GAH is remembered with fondness by select members of my geek generation - who were desperate for anything remotely science fictionish in their popular media - and by Mike Post's bank account, as his theme song spent a staggering 18 weeks in the American Top 40 in 1981. Because of the former, the excitement was tangible at the Comic-Con panel, where the cast of the show - Katt, Sellecca, Culp, and stunt double Dennis "Danger" Madalone - reunited onstage for the first time in twenty-five years. Each member got his/her own montage, including an Elton John infused number showing seemingly every pratfall, collision, and car-stopping gag performed by Madalone which, in these post-CGI times, are even more striking now than they were then.
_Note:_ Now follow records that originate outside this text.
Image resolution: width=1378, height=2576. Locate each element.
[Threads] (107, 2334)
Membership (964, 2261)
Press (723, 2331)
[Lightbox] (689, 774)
Each member of the panel had an attempt to explain the contuing appeal of the show with Robert Culp giving the most profound explanation. "This is a retelling in modern terms, of the Arthur/Merlin story," said Culp. "With my role filling in for Merlin. Merlin taught Arthur how to pull the sword from the stone, and then proceeded to boss him around constantly from that point on. The Greatest American Hero is an updating of that myth in a fun and exciting way."

While Culp's explanation is charmingly Joseph Campbellesque, I wonder if maybe a better explanation wasn't offered by stunt double Madalone, while talking about trying on the red tights: "When I tried on those red tights for the first time, suddenly I remembered being five years old and dressing up in my own red tights and jumping off my bunkbed when I was a kid. And, of course, I jumped and landed face-first against my clothes bureau." For all of us who dressed up as superheroes and jumped and fell from trees and fences when we were young, The Greatest American Hero really may have been not just a simple superhero panacea for the early '80s, but something every klutzy and bright-eyed dreamer could believe in...or not.


This post has been updated to correct author's recurring Orwellian doublethink with regards to decades. Thanks to io9 commenters for their non-lynchy corrections!